[Work instructions] Pick up the study notes on statistics and econometrics after their final line and carry them forward in the same style.

UGC NET Economics Unit 3 -Statistics and Econometrics

1. Probability Theory

Concept of Probability:

Probability measures the likelihood of an event occurring.
It always lies between 0 and 1.

$P (A) = \frac{Number of favourable outcomes}{Total number of outcomes}$

0 → Impossible event
1 → Certain event

Types of Probability:

Classical – based on equally likely outcomes (e.g., coin toss).
Empirical – based on past data (e.g., rainfall probability).
Subjective – based on personal judgment.

🔹 Important Concepts:

Independent Events: Occurrence of one doesn’t affect another.
Mutually Exclusive Events: Cannot occur simultaneously.
Conditional Probability:

$P (A ∣ B) = \frac{P (A \cap B)}{P (B)}$
Bayes’ Theorem: Used for revision of probabilities based on new information.

2. Probability Distributions

Discrete Distributions:

Binomial Distribution:

$P (x) = (\binom{n}{x}) p^{x} q^{n - x}$

Used for success-failure experiments.
Poisson Distribution:
Used when events are rare and independent (e.g., accidents).

$P (x) = \frac{e^{- λ} λ^{x}}{x!}$

🔹 Continuous Distribution:

Normal Distribution:
Bell-shaped curve; symmetric around mean.
Mean = Median = Mode.
Used in sampling, hypothesis testing, etc.

3. Moments and Central Limit Theorem

🔹 Moments:

Moments describe shape of a distribution.

1st moment → Mean
2nd moment → Variance
3rd moment → Skewness (asymmetry)
4th moment → Kurtosis (peakedness)

🔹 Central Limit Theorem (CLT):

As sample size increases, the sampling distribution of the sample mean approaches a normal distribution, regardless of population distribution.

[Material shown]

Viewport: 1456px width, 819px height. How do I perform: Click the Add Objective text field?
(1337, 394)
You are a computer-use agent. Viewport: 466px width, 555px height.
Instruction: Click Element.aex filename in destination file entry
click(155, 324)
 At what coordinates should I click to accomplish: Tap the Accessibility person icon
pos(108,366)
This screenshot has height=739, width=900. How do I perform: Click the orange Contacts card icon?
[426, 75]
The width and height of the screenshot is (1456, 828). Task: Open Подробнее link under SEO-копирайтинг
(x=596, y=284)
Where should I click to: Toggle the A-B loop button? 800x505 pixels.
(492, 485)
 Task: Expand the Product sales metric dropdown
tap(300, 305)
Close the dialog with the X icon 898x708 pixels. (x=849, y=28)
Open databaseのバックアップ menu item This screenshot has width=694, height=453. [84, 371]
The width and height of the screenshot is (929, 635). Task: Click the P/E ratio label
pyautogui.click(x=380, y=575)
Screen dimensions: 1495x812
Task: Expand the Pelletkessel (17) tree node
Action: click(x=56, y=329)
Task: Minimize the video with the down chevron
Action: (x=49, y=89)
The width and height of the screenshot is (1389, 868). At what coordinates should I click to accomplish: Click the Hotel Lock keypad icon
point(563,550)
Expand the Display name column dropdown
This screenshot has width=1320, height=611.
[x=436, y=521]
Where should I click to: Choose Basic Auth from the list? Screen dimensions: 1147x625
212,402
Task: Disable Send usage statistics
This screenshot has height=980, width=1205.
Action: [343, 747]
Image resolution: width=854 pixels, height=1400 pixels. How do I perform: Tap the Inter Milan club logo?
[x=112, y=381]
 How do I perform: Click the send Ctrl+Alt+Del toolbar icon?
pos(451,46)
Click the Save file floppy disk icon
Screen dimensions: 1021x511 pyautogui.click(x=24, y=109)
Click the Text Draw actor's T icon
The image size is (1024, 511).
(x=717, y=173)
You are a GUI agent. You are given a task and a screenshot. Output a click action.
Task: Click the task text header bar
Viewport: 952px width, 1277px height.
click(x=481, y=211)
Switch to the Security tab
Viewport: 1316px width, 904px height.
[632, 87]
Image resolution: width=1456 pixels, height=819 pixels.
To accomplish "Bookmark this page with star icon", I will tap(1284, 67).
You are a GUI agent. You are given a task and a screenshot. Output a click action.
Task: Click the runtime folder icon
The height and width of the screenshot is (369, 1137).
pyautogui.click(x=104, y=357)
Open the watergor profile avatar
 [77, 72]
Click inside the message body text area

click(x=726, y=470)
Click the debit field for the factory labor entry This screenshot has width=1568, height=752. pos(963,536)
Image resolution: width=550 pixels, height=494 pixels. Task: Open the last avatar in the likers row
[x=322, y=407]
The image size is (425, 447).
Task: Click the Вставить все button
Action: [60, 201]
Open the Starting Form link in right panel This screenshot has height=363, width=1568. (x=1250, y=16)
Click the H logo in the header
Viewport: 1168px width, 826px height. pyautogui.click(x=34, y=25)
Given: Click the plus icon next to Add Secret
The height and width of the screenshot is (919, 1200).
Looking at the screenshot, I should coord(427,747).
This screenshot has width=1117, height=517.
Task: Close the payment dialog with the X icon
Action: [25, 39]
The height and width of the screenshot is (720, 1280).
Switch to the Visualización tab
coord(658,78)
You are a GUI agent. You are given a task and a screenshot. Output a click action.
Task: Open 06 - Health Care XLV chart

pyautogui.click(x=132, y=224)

[Answer to this exercise]
💡 This theorem justifies the use of normal probability in statistics.

4. Descriptive Statistics

🔹 Measures of Central Tendency:

Mean (Average):

$\overset{ˉ}{X} = \frac{\sum X_{i}}{n}$
Median: Middle value when data arranged in order.
Mode: Most frequent value.

🔹 Measures of Dispersion:

Indicate how data values are spread around the mean.

Range
Variance
Standard Deviation
Coefficient of Variation (CV)

🔹 Correlation:

Shows relationship between two variables.
Karl Pearson’s coefficient:

$r = \frac{\sum (X - \overset{ˉ}{X}) (Y - \overset{ˉ}{Y})}{\sqrt{\sum (X - \overset{ˉ}{X})^{2} \sum (Y - \overset{ˉ}{Y})^{2}}}$

Values of r lie between -1 and +1.

🔹 Index Numbers:

Measure changes in price, quantity, or value over time.
Types:

Price Index (e.g., CPI, WPI)
Quantity Index
Value Index

Formulas:

Laspeyres Index: Base year weights
Paasche Index: Current year weights
Fisher’s Index: Geometric mean of the two (Ideal index)

5. Sampling Methods & Sampling Distribution

🔹 Sampling Methods:

Random Sampling – every unit has equal chance.
- Simple Random
- Stratified Random
- Systematic Sampling
- Cluster Sampling
Non-random Sampling – convenience or judgment-based.

🔹 Sampling Distribution:

Distribution of a statistic (like mean) from repeated random samples.
Used to estimate population parameters.

Standard Error (SE) = Standard deviation of a sampling distribution.

6. Statistical Inference and Hypothesis Testing

🔹 Estimation:

Point Estimate: single value (e.g., sample mean).
Interval Estimate: range of values (confidence interval).

🔹 Hypothesis Testing Steps:

State Null (H₀) and Alternative (H₁) hypotheses
Choose significance level (α)
Select appropriate test statistic (Z, t, χ², F)
Define rejection region
Calculate test statistic
Accept or reject H₀

🔹 Common Tests:

Z-test: Large samples (n > 30)
t-test: Small samples
χ²-test: Goodness of fit or independence
F-test: Compare two variances

7. Linear Regression Models

🔹 Simple Linear Regression:

$Y = α + β X + u$

where

Y = Dependent variable
X = Independent variable
u = Random error term

🔹 Properties of OLS (BLUE):

OLS estimators are Best Linear Unbiased Estimators when:

Linear in parameters
Expected value of error = 0
Homoscedasticity (constant variance)
No autocorrelation
No perfect multicollinearity
Errors are normally distributed

8. Identification Problem

Occurs in simultaneous equation systems when parameters cannot be uniquely estimated.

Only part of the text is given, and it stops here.